I have based this on the principle of sifting and refining their notes. They are to give three bullet points for each box. Then, at the end, further summarise with three overall things to remember. The sheet will
show me they have revised for the assessment. I have even said to the students that I will collect the sheet before the assessment. The thinking is that if something goes wrong in the assessment, they have a back-up to prove they had revised. After all, the default reasoning in a poor assessment is that the student did not revise.

We need to make it clearer to students what revision looks like and we need to be explicit that it involves more than reading over their notes again and again. I think as teachers we should model the revision processes for students. Instead of telling students to revise, we model steps and approaches to do. Here, I am trying a ‘summarise in three’ approach. I am sure you could use questioning or dual coding for whatever you are doing.

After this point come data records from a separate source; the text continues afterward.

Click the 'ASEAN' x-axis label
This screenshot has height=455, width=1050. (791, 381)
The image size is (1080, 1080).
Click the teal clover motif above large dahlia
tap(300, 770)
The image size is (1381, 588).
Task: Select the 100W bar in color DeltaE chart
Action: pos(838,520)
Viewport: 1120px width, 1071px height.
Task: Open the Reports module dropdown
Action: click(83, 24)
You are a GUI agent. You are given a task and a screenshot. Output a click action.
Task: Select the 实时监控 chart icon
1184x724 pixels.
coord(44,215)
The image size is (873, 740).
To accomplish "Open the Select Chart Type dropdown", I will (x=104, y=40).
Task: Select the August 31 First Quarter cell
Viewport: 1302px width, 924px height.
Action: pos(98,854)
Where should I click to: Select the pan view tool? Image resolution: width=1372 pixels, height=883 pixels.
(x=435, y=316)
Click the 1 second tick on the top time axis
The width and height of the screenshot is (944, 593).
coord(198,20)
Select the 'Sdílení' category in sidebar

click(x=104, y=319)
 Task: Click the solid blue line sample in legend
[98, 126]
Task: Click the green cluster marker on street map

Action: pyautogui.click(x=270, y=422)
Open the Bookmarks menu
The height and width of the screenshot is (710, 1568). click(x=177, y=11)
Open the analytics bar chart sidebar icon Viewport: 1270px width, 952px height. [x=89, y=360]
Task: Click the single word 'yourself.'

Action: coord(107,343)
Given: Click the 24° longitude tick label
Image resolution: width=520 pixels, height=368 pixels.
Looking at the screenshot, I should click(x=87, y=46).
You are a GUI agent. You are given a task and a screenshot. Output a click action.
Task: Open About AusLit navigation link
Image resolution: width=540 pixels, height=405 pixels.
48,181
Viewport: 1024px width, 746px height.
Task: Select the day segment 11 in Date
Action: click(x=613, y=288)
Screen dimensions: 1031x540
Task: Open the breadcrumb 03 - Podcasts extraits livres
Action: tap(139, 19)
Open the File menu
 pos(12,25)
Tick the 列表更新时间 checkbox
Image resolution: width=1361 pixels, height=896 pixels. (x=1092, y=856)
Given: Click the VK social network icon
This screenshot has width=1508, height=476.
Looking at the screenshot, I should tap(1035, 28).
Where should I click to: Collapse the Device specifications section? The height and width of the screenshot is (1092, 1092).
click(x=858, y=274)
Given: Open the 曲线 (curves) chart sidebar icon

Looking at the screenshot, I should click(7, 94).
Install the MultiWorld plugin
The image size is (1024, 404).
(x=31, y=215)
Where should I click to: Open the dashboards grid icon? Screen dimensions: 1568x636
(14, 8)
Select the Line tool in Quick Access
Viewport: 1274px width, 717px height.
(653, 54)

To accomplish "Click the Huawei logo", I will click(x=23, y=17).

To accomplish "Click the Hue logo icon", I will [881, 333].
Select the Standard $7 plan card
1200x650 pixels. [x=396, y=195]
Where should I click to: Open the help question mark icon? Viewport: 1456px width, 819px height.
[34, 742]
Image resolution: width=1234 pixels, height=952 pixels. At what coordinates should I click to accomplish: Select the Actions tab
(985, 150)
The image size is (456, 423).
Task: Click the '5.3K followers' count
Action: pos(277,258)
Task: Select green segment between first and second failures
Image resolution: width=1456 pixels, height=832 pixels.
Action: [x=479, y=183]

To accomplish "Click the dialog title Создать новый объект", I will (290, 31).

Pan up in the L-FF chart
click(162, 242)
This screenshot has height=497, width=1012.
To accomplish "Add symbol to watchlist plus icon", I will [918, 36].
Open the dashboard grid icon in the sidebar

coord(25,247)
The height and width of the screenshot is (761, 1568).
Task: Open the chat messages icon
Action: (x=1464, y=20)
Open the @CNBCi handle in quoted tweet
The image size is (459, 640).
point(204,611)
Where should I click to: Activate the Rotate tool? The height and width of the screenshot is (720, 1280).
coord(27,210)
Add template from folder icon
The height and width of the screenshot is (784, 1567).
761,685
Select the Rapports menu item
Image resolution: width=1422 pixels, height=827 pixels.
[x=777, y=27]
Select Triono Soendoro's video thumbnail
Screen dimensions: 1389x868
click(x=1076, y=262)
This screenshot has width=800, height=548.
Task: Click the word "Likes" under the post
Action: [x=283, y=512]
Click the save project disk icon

I feel that we need steps in building revision into our curriculums. We have a note sheet system in KS3. Students can take one sheet into an assessment. That sheet is A4 in Year 7, A5 in Year 8 and A6 in Year 9. We are in the business of teaching our subject but we need to be better at teaching how to revise for our subjects. We might talk about how to revise and give some tips, but do we really check and study their revision? Or, do we just rely on it being invisible and intangible? The problem is: if we treat revision as invisible and intangible, then the students who really need to revise will also see it as invisible and intangible that they don’t have to do it.

Revise. A word that has so much packed in it. A simple command but a whole lot of untapped potential. Let’s change that! Show me your revision. Show. Me. Your. Revision.